Could you print exactly the lines of the listing below, starting at the line that has "Απόφαση του Δ.Σ" and ending at the line that has "Επικαιρότητα (39, 120)", and only those lines?

━━━ Supplied data

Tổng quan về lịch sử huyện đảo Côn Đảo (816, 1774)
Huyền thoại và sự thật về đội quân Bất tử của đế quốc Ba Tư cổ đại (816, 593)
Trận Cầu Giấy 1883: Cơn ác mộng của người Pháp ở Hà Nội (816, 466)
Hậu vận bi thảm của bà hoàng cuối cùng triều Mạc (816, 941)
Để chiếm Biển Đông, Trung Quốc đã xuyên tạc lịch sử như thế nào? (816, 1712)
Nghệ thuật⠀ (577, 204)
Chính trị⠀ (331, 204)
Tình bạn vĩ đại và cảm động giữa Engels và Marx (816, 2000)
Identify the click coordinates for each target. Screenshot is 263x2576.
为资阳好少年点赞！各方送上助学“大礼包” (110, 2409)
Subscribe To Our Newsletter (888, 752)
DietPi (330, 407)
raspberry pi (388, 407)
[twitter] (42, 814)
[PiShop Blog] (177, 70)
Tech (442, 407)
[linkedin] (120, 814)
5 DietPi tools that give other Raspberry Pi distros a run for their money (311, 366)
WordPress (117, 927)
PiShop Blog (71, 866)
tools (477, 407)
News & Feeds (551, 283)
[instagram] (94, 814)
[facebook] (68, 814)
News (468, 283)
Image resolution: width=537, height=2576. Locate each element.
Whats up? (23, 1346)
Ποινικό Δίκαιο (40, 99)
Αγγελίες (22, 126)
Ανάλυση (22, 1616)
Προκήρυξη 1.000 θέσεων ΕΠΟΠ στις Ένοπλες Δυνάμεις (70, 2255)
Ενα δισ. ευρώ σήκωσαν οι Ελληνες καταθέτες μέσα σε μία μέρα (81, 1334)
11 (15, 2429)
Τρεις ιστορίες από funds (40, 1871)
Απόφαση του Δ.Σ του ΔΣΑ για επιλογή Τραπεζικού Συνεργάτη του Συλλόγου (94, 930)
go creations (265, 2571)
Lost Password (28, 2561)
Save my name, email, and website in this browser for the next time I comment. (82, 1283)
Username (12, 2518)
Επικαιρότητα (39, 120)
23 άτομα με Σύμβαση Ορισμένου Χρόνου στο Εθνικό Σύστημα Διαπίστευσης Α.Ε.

━━━━━━

▶ _Reply_
Απόφαση του Δ.Σ του ΔΣΑ για επιλογή Τραπεζικού Συνεργάτη του Συλλόγου (94, 930)
go creations (265, 2571)
Lost Password (28, 2561)
Save my name, email, and website in this browser for the next time I comment. (82, 1283)
Username (12, 2518)
Επικαιρότητα (39, 120)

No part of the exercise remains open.